20 young people and their carers will report improved wellbeing.
All the young people attending the scheme throughout the year had the opportunity to be part of planning the programme for the year. They chose a wide range of activities and trips which interested them. This was the first full year back after Covid and the young people were able to renew friendships and make new ones. The anxiety levels of the young people lowered as they once again became familiar with the routines of the schemes and they felt safe and secure.

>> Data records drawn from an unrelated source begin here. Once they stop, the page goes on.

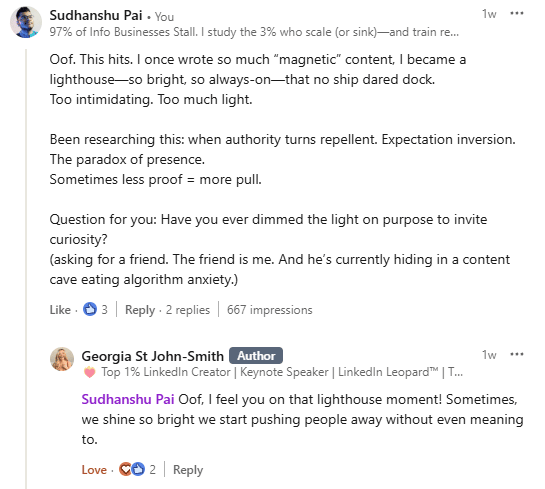Click reaction count 3 on Sudhanshu's comment
The image size is (545, 489).
pyautogui.click(x=104, y=310)
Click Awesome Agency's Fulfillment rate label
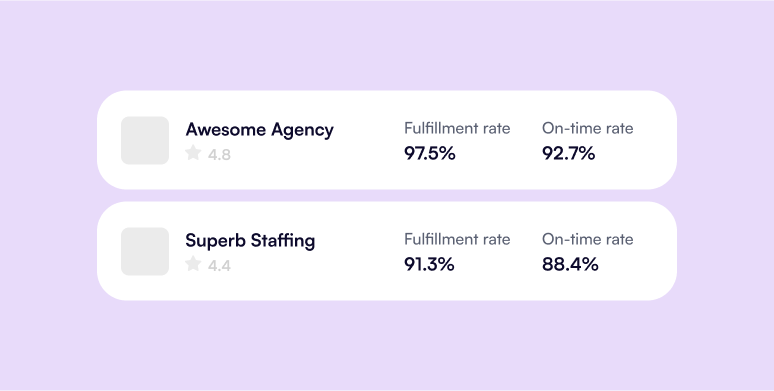774x391 pixels. (x=457, y=128)
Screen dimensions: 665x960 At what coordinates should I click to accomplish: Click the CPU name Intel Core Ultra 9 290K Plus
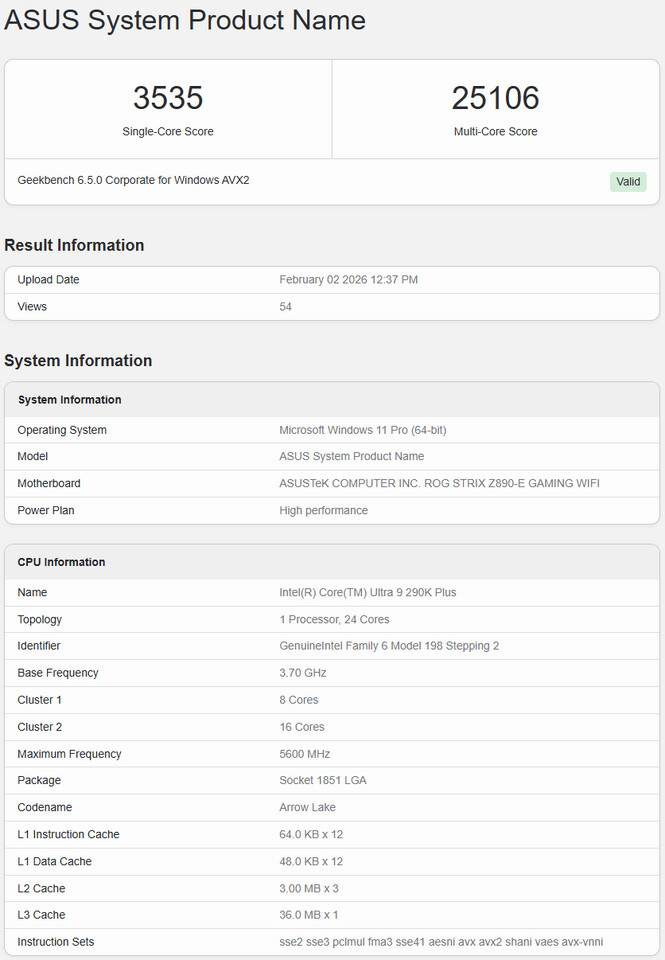[367, 592]
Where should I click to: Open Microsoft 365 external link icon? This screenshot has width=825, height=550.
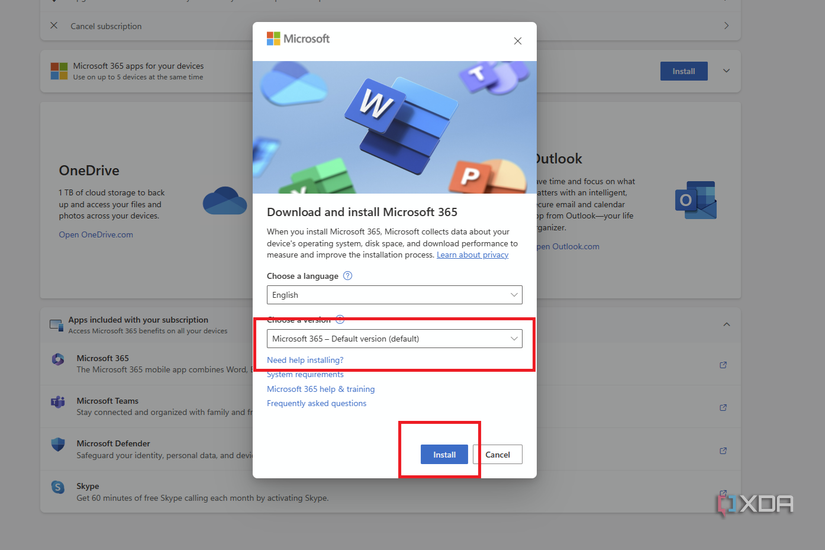723,365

During the summer the young people wanted to invite parents and carers into the scheme so that they could see what the young people had been doing. It was decided that the young people would plan and organise a High Tea for parents and carers. The date was decided and the invitations sent out. The young people decided what food they wanted to include and a plan for the preparation and cooking of the food was also put into place. The day before the young people made scones, cupcakes and sausage rolls and on the day made sandwiches and set everything up. The young people were excited to show parents and carers what they had been doing and when the parents and carers arrived and were pleasantly surprised by the presentation of the food and the fact that it had all been made by the young people. Carers told us what a brilliant time they had, the food was fantastic and how proud they were of the efforts of all the young people.
Additional project outcome
We encourage the young people to be more independent and to develop their life skills to help prepare them for the adult world. We do this through the experiences we offer and encouraging them to make positive choices.
Z is 16 he has been diagnosed with ASD, ADHD and OCD. When organising the High Tea for carers he decided that he did not want to help with the cooking and spent the time sorting out the lego bricks which is one of his favourite activities. The day of the High Tea when staff and some young people were setting up the room he came over to see what we were doing. He asked if he could organise the plates of food on the table set up like a buffet. He started to move plates around when a member of staff showed him the cake stands that we had to display some of the food. He was very interested in them and started to rearrange the food and the plates. He spent at least an hour organising the items on the table to his satisfaction. At the end, he showed everyone what he had achieved with the cakes and scones displayed to advantage on the cake stands. Z was also happy with the display and took photographs so he could show his family when they arrived. Staff and parents all gave positive comments on the display and you could see the effect the praise had on Z, how confident he was that day even going round and asking parents if they had had enough to eat. His family were amazed at how relaxed he was and how much he was interacting with everyone.